Nome di donna prende il titolo da un’etichetta su un faldone che raccoglie denunce, testimonianze, istanze e requisitorie, ritratto in un fotogramma del film. Con quella denominazione su un raccoglitore, si riassumono i nomi e le storie di molte donne, vittime di abusi e violenza: fisica, sessuale, psicologica. Marco Tullio Giordana pone l’attenzione su quel tipo di abuso legato alle condizioni lavorative, ove il potere conferito da una scala gerarchica sconfini nella forma di violenza sessuale su chi non può sottrarsi per necessità economiche e non denunciando il fatto.
Un’indagine Istat, svolta nel 2008/2009, ha accertato che in Italia circa la metà delle donne, in un arco di vita tra i 14 e i 65 anni, ha subito ricatti sessuali sul lavoro. In numeri: 10 milioni e 485 mila donne. Un numero decrescente nel nuovo rapporto 2015/2016 (8 milioni e 816 mila donne) ma che conferma che quasi un milione e mezzo di donne ha subito molestie fisiche o ricatti sessuali sul luogo di lavoro.

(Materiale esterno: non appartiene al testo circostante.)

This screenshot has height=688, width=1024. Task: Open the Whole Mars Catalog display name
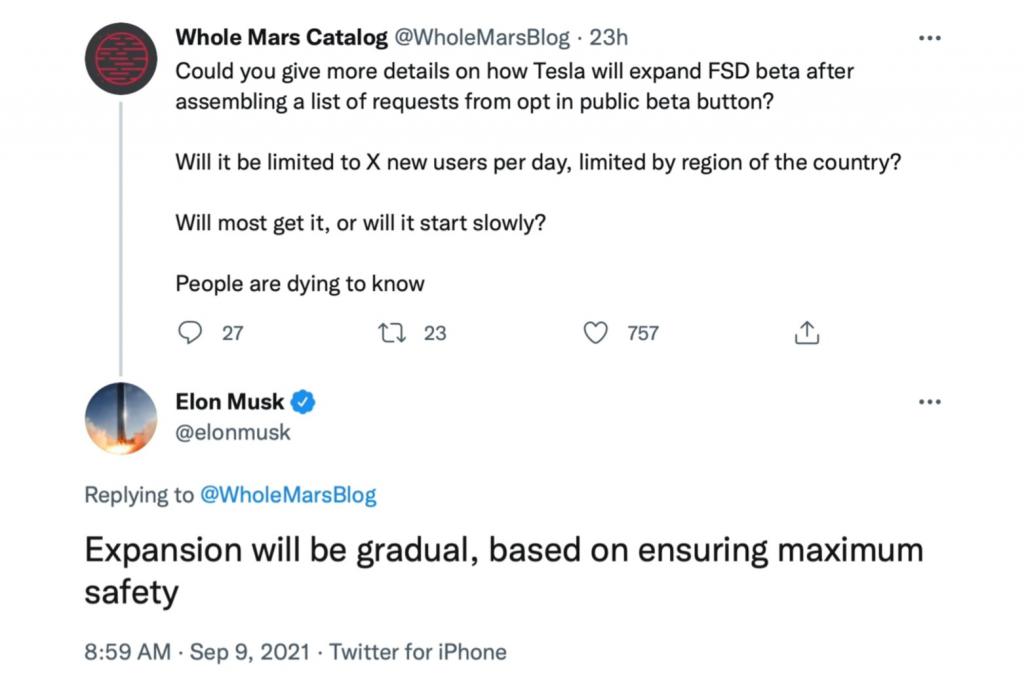pos(281,38)
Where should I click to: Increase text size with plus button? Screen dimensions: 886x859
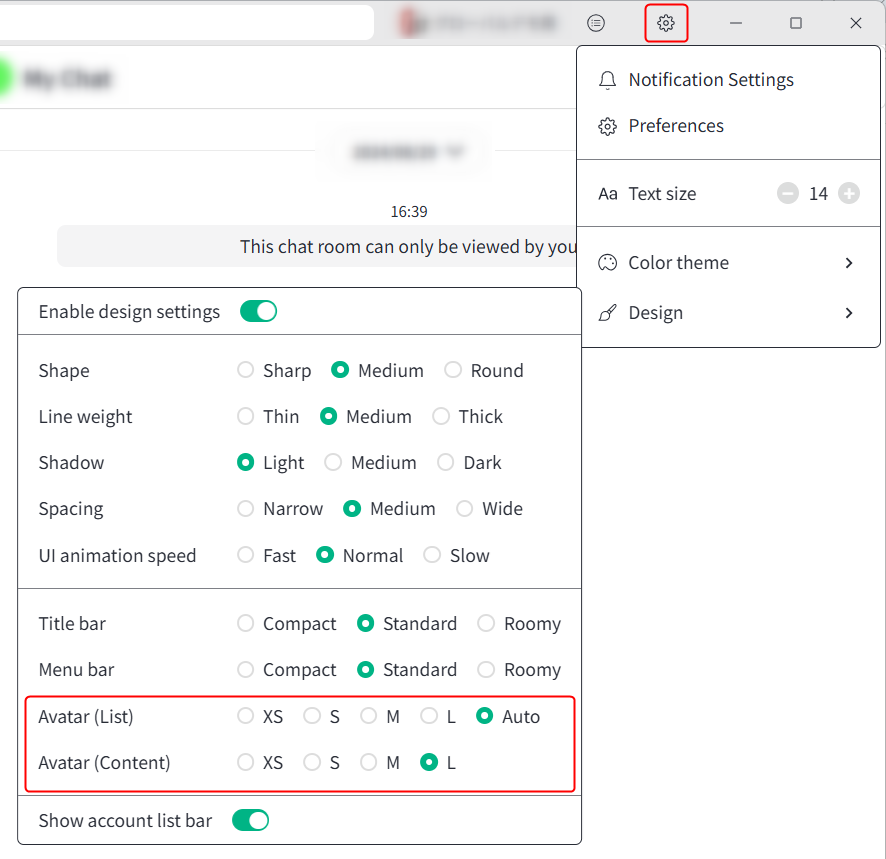pos(849,194)
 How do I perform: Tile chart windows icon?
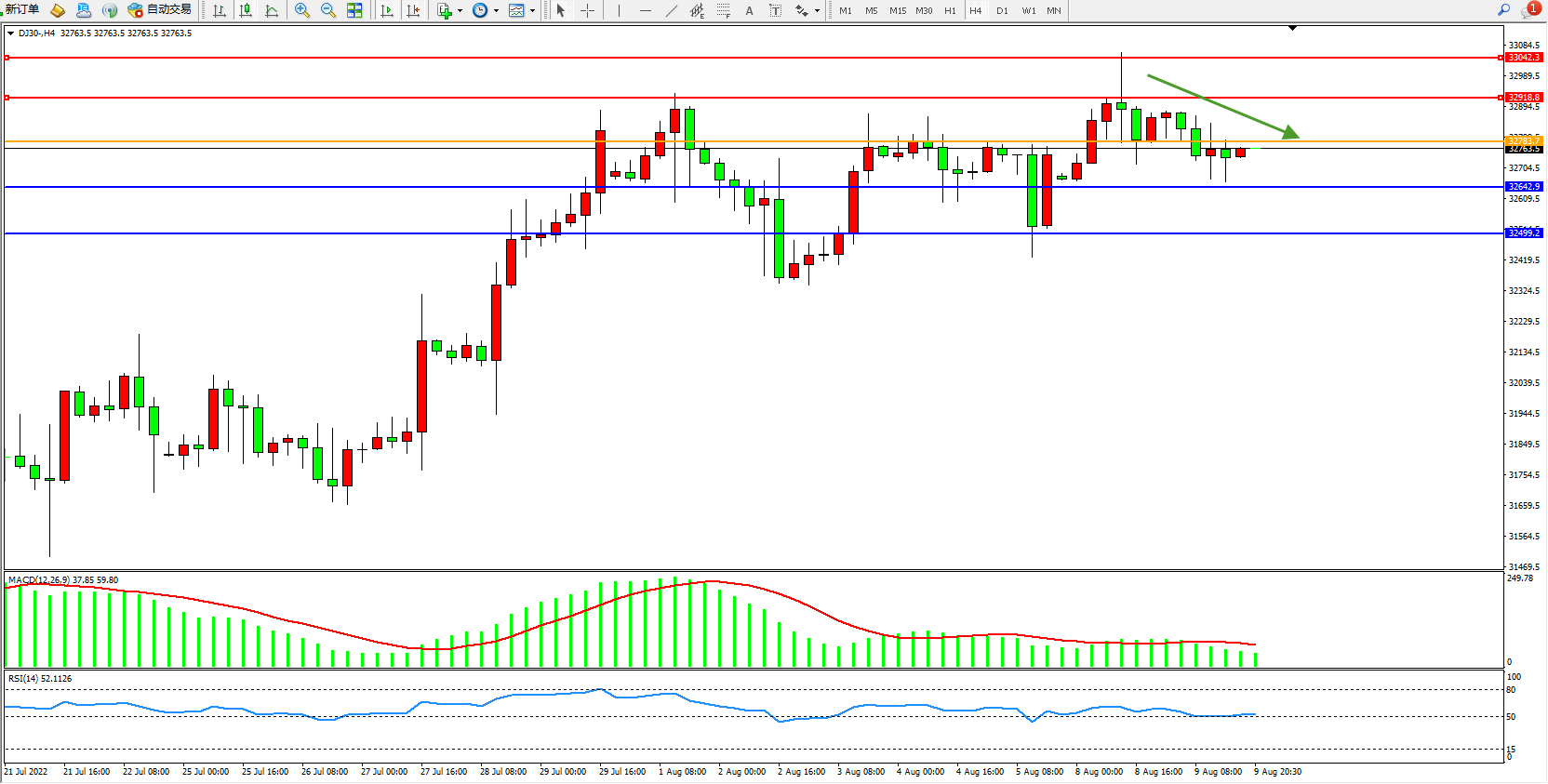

Lo ius prima noctis non sembra perdersi nella notte dei tempi, a quanto pare. Il diritto del signore a consumare la prima notte con la sposa del servo della gleba, è cambiata nella forma ma non nel contenuto, in quanto, esiste ancora il potere di assoggettare al proprio volere chi appare più debole, in senso gerarchico, appunto in un contesto lavorativo, e, quindi, ricattabile per la sopravvivenza che gli concede il salario del proprio lavoro.
Nina, la protagonista del film interpretata da Cristiana Capotondi, ha bisogno di un lavoro. Lascia la città e si trasferisce con la figlia in campagna, quindi, lavorando come inserviente in un’elegante villa per anziani gestita da privati e rappresentanti della chiesa.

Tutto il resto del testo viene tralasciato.